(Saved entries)

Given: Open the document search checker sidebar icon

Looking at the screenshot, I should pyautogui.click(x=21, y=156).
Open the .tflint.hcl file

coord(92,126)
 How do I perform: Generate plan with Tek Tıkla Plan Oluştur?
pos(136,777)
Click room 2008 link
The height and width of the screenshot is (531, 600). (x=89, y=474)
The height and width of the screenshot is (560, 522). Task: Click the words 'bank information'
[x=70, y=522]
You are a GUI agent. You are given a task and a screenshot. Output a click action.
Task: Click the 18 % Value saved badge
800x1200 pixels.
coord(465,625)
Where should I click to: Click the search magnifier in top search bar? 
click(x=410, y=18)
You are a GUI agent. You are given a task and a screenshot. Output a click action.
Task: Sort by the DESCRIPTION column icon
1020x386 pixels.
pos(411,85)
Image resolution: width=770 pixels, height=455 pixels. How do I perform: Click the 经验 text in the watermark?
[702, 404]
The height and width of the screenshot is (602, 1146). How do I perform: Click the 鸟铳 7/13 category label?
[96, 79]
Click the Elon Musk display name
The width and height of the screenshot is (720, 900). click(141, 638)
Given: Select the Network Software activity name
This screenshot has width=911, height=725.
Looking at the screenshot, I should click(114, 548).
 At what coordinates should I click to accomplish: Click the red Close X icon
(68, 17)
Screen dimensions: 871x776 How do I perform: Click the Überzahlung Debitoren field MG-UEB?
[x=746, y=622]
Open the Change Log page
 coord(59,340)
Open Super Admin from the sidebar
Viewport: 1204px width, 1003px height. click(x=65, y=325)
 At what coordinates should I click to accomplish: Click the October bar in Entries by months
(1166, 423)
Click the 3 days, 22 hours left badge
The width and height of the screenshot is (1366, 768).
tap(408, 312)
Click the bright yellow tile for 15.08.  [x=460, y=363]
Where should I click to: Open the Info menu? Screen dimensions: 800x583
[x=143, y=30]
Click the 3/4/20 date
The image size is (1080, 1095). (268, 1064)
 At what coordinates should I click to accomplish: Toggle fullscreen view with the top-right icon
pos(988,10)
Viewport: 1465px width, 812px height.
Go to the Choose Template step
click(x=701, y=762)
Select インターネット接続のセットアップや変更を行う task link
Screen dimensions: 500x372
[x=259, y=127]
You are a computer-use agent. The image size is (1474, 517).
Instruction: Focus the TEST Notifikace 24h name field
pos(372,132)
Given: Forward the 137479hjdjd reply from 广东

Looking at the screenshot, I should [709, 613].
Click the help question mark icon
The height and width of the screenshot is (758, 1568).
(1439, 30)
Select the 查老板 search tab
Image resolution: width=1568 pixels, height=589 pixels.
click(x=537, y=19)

INSTRUCTIONS TO FOLLOW: All of the records should be transcribed exactly, with nothing left out.

RESULT BELOW:
Given: Open the document search checker sidebar icon

Looking at the screenshot, I should pyautogui.click(x=21, y=156).
Open the .tflint.hcl file

coord(92,126)
 How do I perform: Generate plan with Tek Tıkla Plan Oluştur?
pos(136,777)
Click room 2008 link
The height and width of the screenshot is (531, 600). (x=89, y=474)
The height and width of the screenshot is (560, 522). Task: Click the words 'bank information'
[x=70, y=522]
You are a GUI agent. You are given a task and a screenshot. Output a click action.
Task: Click the 18 % Value saved badge
800x1200 pixels.
coord(465,625)
Where should I click to: Click the search magnifier in top search bar? 
click(x=410, y=18)
You are a GUI agent. You are given a task and a screenshot. Output a click action.
Task: Sort by the DESCRIPTION column icon
1020x386 pixels.
pos(411,85)
Image resolution: width=770 pixels, height=455 pixels. How do I perform: Click the 经验 text in the watermark?
[702, 404]
The height and width of the screenshot is (602, 1146). How do I perform: Click the 鸟铳 7/13 category label?
[96, 79]
Click the Elon Musk display name
The width and height of the screenshot is (720, 900). click(141, 638)
Given: Select the Network Software activity name
This screenshot has width=911, height=725.
Looking at the screenshot, I should click(114, 548).
 At what coordinates should I click to accomplish: Click the red Close X icon
(68, 17)
Screen dimensions: 871x776 How do I perform: Click the Überzahlung Debitoren field MG-UEB?
[x=746, y=622]
Open the Change Log page
 coord(59,340)
Open Super Admin from the sidebar
Viewport: 1204px width, 1003px height. click(x=65, y=325)
 At what coordinates should I click to accomplish: Click the October bar in Entries by months
(1166, 423)
Click the 3 days, 22 hours left badge
The width and height of the screenshot is (1366, 768).
tap(408, 312)
Click the bright yellow tile for 15.08.  [x=460, y=363]
Where should I click to: Open the Info menu? Screen dimensions: 800x583
[x=143, y=30]
Click the 3/4/20 date
The image size is (1080, 1095). (268, 1064)
 At what coordinates should I click to accomplish: Toggle fullscreen view with the top-right icon
pos(988,10)
Viewport: 1465px width, 812px height.
Go to the Choose Template step
click(x=701, y=762)
Select インターネット接続のセットアップや変更を行う task link
Screen dimensions: 500x372
[x=259, y=127]
You are a computer-use agent. The image size is (1474, 517).
Instruction: Focus the TEST Notifikace 24h name field
pos(372,132)
Given: Forward the 137479hjdjd reply from 广东

Looking at the screenshot, I should [709, 613].
Click the help question mark icon
The height and width of the screenshot is (758, 1568).
(1439, 30)
Select the 查老板 search tab
Image resolution: width=1568 pixels, height=589 pixels.
click(x=537, y=19)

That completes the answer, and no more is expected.